*The exercise:* Rewrite the listing from the line with "Switch to Create Cluster Databricks tab" through the end, changing "Cluster" to "Workspace" and keeping everything else the same. Leave out the pictures.

*Extracted material:*
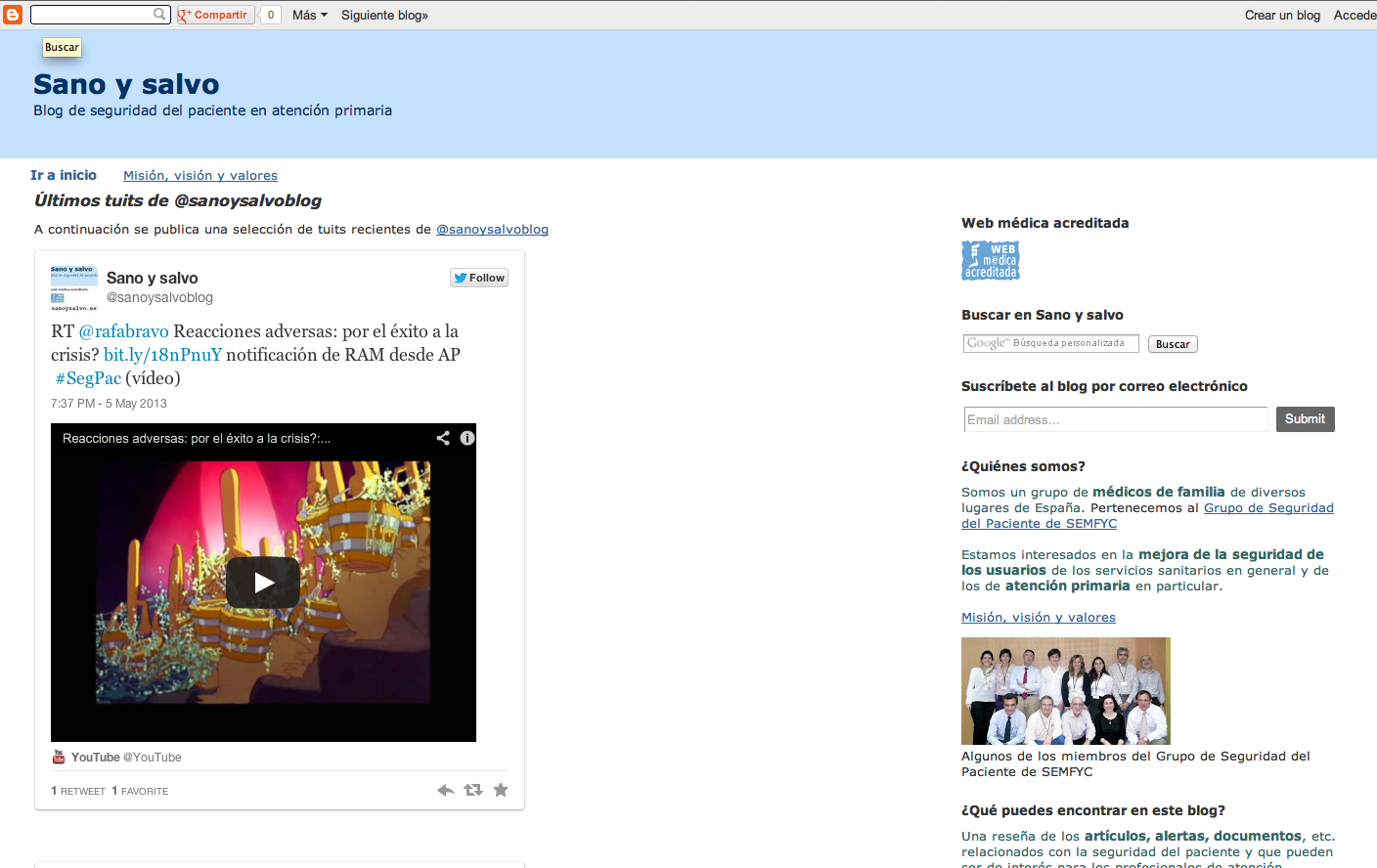The height and width of the screenshot is (868, 1377).
Task: Focus the Email address input field
Action: pos(1115,419)
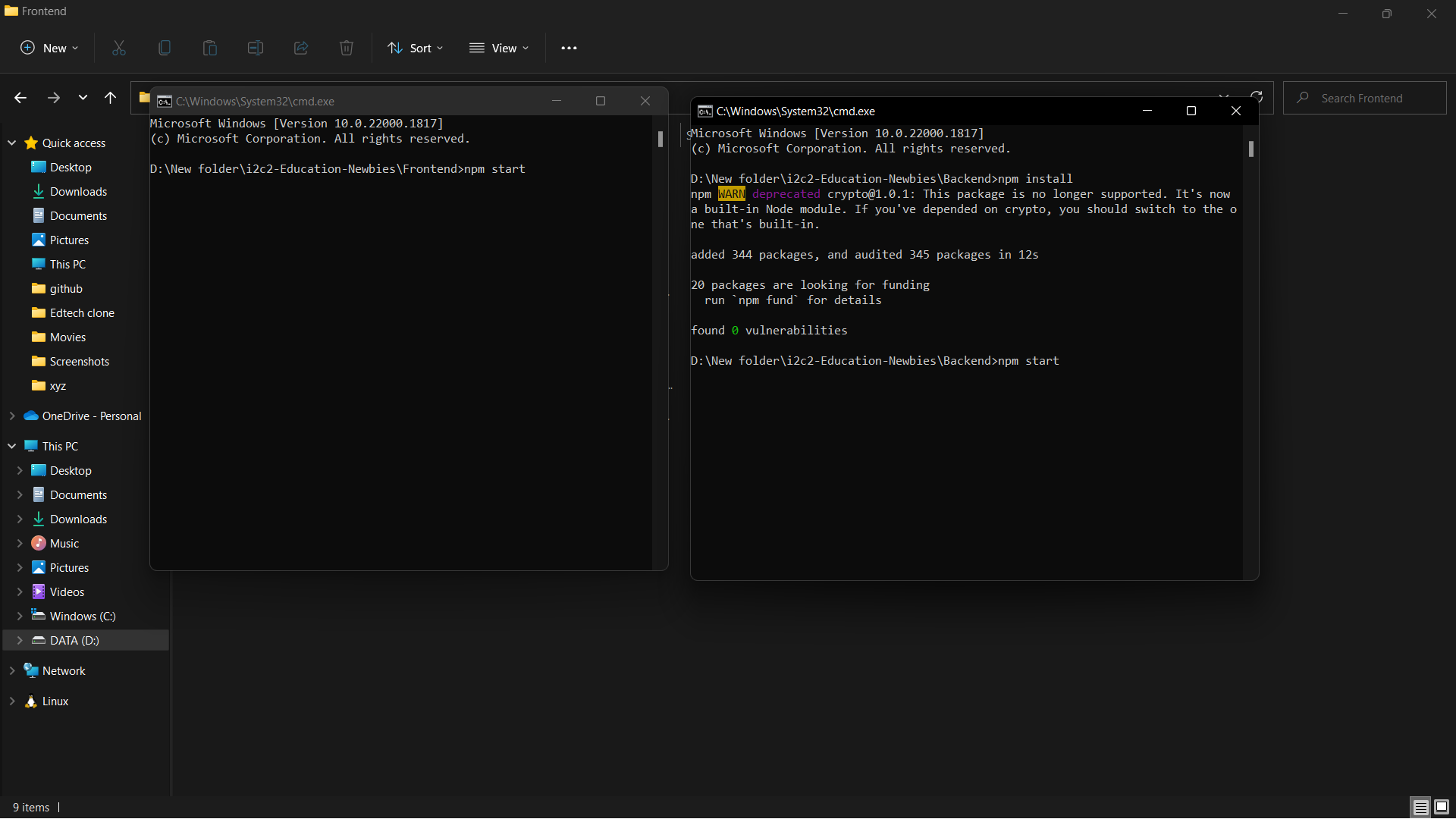Image resolution: width=1456 pixels, height=819 pixels.
Task: Select the Rename icon
Action: point(256,48)
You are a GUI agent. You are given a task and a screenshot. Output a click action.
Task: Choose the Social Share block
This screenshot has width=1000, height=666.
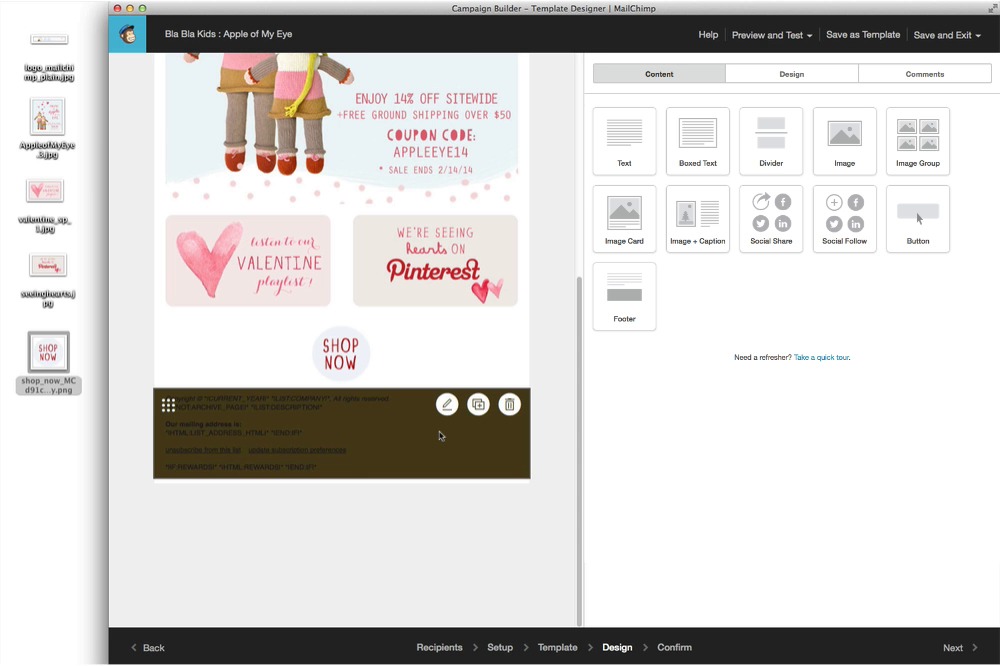pyautogui.click(x=771, y=219)
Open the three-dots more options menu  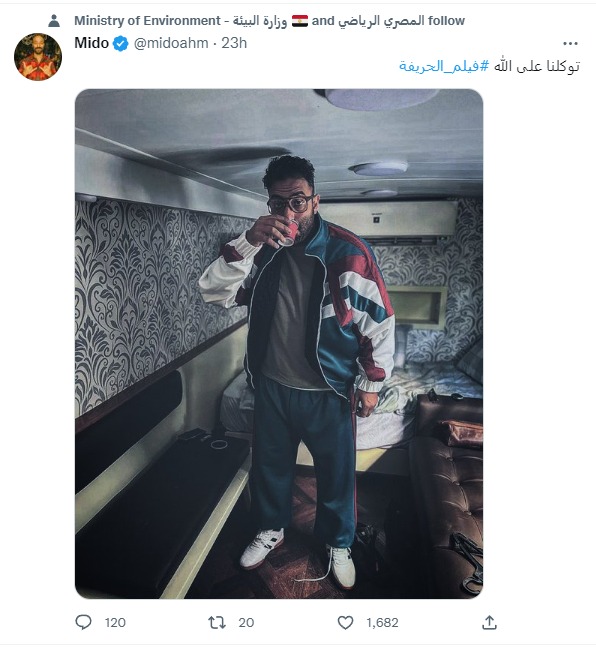click(570, 43)
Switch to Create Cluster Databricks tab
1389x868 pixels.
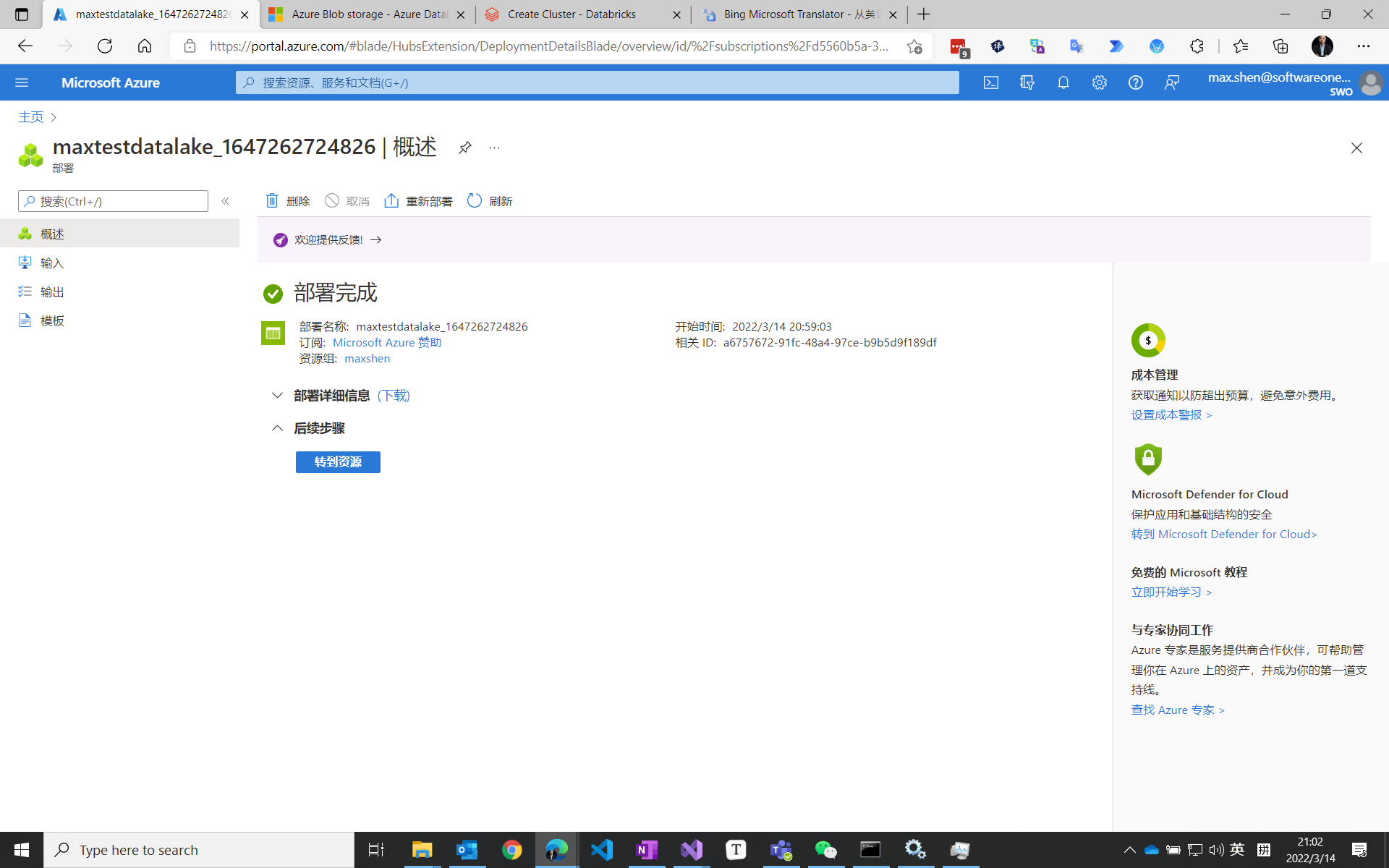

*Response to the exercise:*
Switch to Create Workspace Databricks tab
1389x868 pixels.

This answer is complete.